▸ Extrait choisi:
La maquette, amputée du gibet derrière le supplicié, peut encore se voir au musée des Années 30 de Boulogne-Billancourt (photo ci-dessus - J C Dolet).
Ainsi, la ville de Paris fut privée d’un monument Dolet, ce qui, on peut le soupçonner, était l’effet recherché.
A Lyon, Dolet n’avait pas eu plus de bonheur en 1915. Déjà, en 1879 (2), l’attribution de son nom à l’ex-rue des Moines, avait déchaîné la colère des historiens et journaux lyonnais catholiques bien pensants, traitant, entre autres amabilités, Dolet de voyou-assassin et les élus municipaux républicains d’imbéciles-ignorants.
Mais dans les années 1900, les libres penseurs de la majorité municipale d’Edouard Herriot font voter une subvention de 10 000 F pour l’érection d’un monument en l’honneur de DOLET et de la Libre Pensée. La droite cléricale mène bataille ouverte1. Les choses avancent cependant. Tout est prêt pour l'installation du monument place Jean Macé. En juin 1914, l'architecte de la Ville et Botta, l’auteur d l’œuvre, déterminent son implantation précise. Le monument n'a jamais été érigé ni en 1915, ni plus tard.

▸ Données fournies:

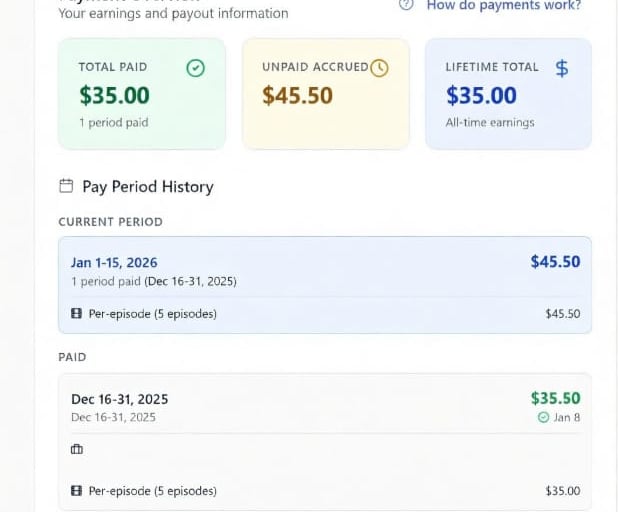Screen dimensions: 618x512
Task: Click the green $35.50 paid period total
Action: click(555, 398)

▸ Consignes et exigences:
Dans l'extrait sur le monument Dolet, quel montant de subvention la majorité municipale d'Edouard Herriot a-t-elle fait voter ? Répondez en une phrase, s'il vous plaît. Les données constituent un matériau distinct de l'extrait.

▸ Corrigé de l'exercice:
Elle a fait voter une subvention de 10 000 F.